[Stored data]
· · · · · · ·

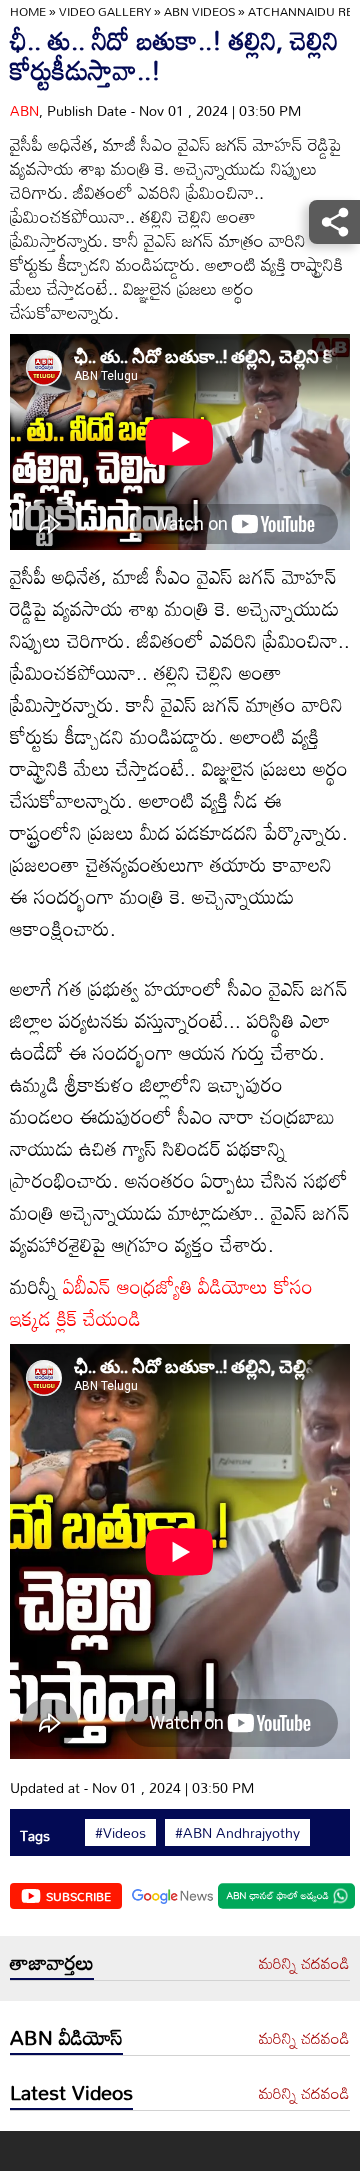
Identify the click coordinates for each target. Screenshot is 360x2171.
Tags (35, 1835)
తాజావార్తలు (52, 1962)
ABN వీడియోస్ (66, 2037)
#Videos (120, 1833)
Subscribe (78, 1896)
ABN (24, 110)
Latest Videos (71, 2092)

· · · · · · ·

Output a verbatim copy of all entries above; no pictures go in it.

Identify the click coordinates for each target. Screenshot is 360x2171.
Tags (35, 1835)
తాజావార్తలు (52, 1962)
ABN వీడియోస్ (66, 2037)
#Videos (120, 1833)
Subscribe (78, 1896)
ABN (24, 110)
Latest Videos (71, 2092)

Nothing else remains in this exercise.